The FPS sucks at high res not because the coding has be done poorly, but because it's a console port - console games are engineered to take advantage of the fact that they only have to display at TV resolutions, and therefore pump a ton more stuff through at minimal performance cost. When you blow that up to 1280x1024, the hardware demands get very
unreasonable - year old engine or not.
I think that if Gearbox had ripped the thing to shreds and then rebuilt it (we have the technology
), it probably would have ended up with much better performance. GB did good things with the Half-Life engine - they're capable. But MS wanted a port, and that's what Gearbox signed on to do. That's what they did.
The problem with porting an FPS to the PC from another system is that PC FPS games have a whole host of features that are considered absolutely basic - so much so that no one really considers them features anymore (no thanks to Carmack
). That's a lot of things to be adding to a body of code that wasn't originally designed to use or even need such things. And to boot, Gearbox gave Halo configurable controls - which goes a long way towards making Halo not feel like a console port. Console ports generally have poor control schemes and you can't change them to anything useful (see the Spiderman-movie game for an excellent example).
So, after a bit of adjusting, Halo doesn't feel
like a port anymore - when you sit down at the computer, you're using the same control scheme you've been using to play FPSes for the last ten years. But there are netcode problems. And the textures aren't as high res as, say, Call of Duty. Since it's slowly becoming more like a PC game and less like a port, the deficiencies are much more glaring.

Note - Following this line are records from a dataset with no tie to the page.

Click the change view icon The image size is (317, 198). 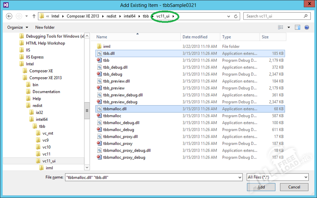tap(281, 27)
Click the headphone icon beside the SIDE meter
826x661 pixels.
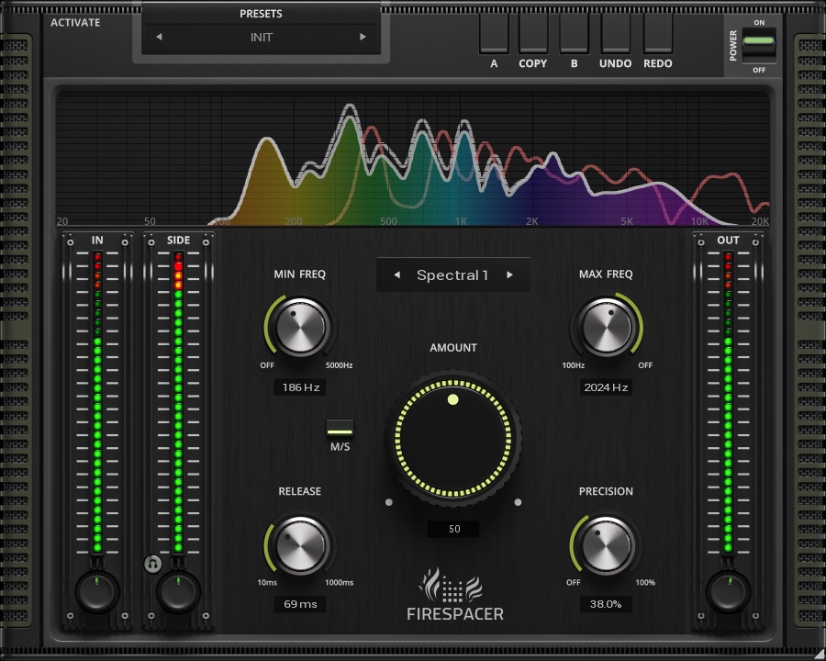[x=153, y=564]
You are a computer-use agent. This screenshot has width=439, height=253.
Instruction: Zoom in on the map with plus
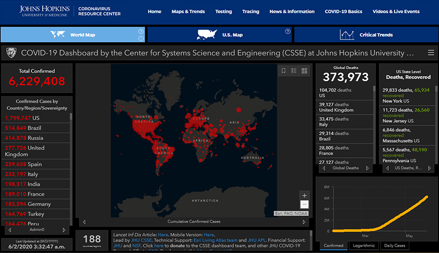(304, 195)
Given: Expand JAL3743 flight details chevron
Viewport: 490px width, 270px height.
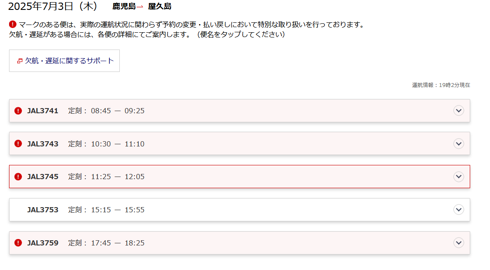Looking at the screenshot, I should [x=459, y=143].
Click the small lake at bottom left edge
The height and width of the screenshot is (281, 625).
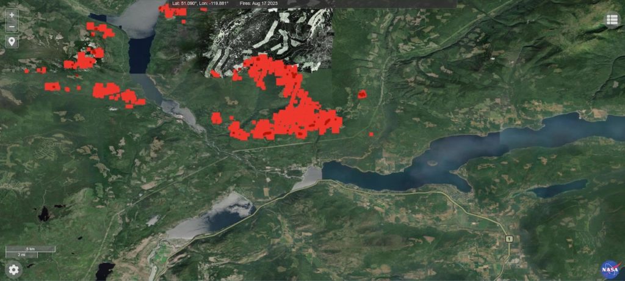click(x=105, y=271)
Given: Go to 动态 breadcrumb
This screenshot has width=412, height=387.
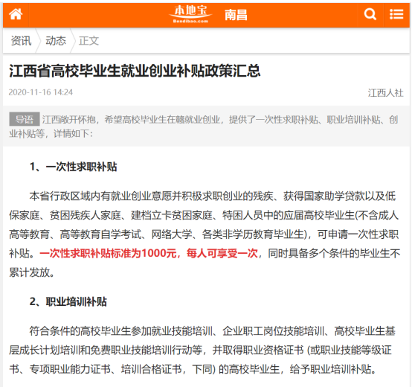Looking at the screenshot, I should click(56, 41).
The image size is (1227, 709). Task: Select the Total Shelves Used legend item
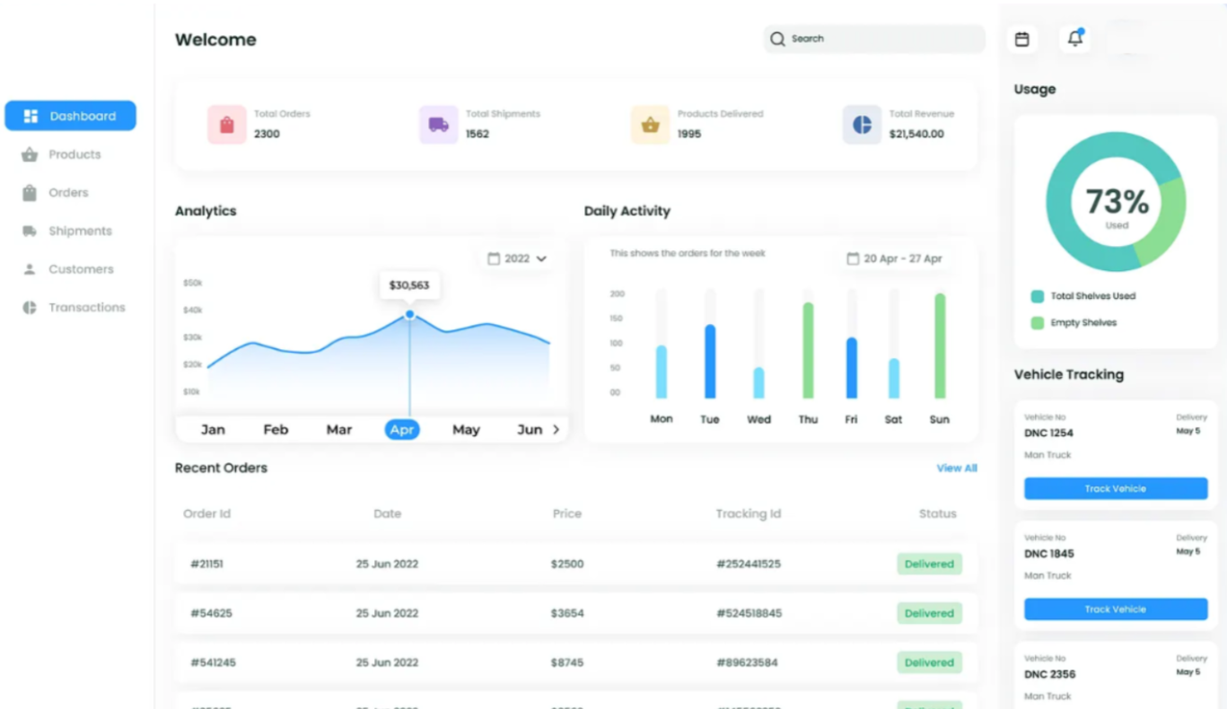click(x=1084, y=296)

And Gearbox has the uneviable position of making Halo feel more
like a PC game and less like a console port, thus making the contrast sharper and drawing even closer attention to the remaining problems. I think they're doing a pretty good job - and I applaud them for taking the time to do so, 'cause most developers that do ports just throw it together and have done with it. They don't re-engineer with the mouse and keyboard in mind. And they sure as heck don't rework the UI for the mouse.
I ain't sayin' that Gearbox has done a perfect job w/Halo, but blaming lower average FPS on them might be going a bit far, considering the roots of the code and the fact that GB had to recreate all the graphical goodness of the Xbox (at variable resolutions) without sacrificing vehicle physics, draw distances, poly count, AI, dynamic sound, inverse kinematics, or unlocking the framerate.